The first warning came in 2021 as he prepared to leave for the Tour de France. “I was about to leave for the Tour when I felt a swelling sensation in my stomach. Pain. A feeling I had never experienced. I was immediately worried.”
The verdict was blunt. “Stage three lymphoma. The world fell on me like a boulder.”
Surgery in Milan followed. Chemotherapy and immunotherapy initially appeared successful. By March 2022, he was back at races and believed the worst had passed. “I thought the worst was behind me.”
Instead, the real ordeal was only beginning. “In October 2022, everything collapsed. My immune system was very weakened by the treatments, and infections suddenly piled up. It became an ordeal.”
He remained Covid positive for an extended period and suffered pneumonia seven times. Across a 12 month stretch he spent around 160 days between the San Paolo and San Raffaele hospitals in Milan, much of it in forced isolation. His weight dropped to 58 kilos, and several organs were compromised. “My liver was not functioning properly because of the amount of medication.”
Yet even from isolation, he refused to detach himself from the team he had helped build. “I was there, in my hospital bed, with oxygen, sometimes with a drip in my veins. But I took part in meetings. Even just to distract my mind and not always think about my troubles.”

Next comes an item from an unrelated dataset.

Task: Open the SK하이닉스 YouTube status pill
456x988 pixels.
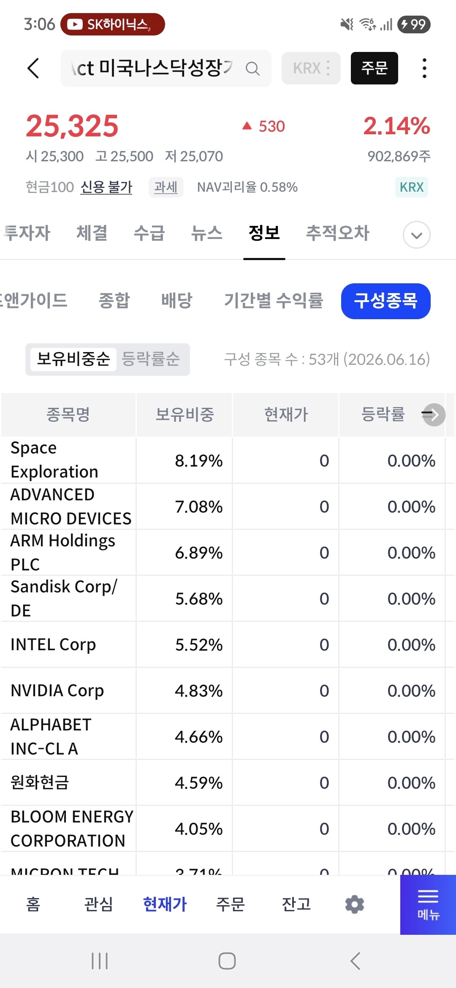Action: pyautogui.click(x=113, y=24)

At the time, Lidl-Trek were not a minor operation treading water. The organisation had entered a new phase, strengthened by Lidl’s deepened involvement beyond simple title sponsorship. The budget sat at around €50 million annually. Staff numbers hovered around 200 across men’s, women’s and development structures, with plans to expand further.
Strategic decisions were shaping what is now one of the sport’s most complete teams. And their general manager was dialling in on oxygen.
From survival to ambition
Guercilena has long been central to Lidl-Trek’s rise. Since stepping into senior leadership in 2013 and remaining at the helm through Trek’s structural takeover in 2014, he has overseen steady progression from respected contender to genuine heavyweight.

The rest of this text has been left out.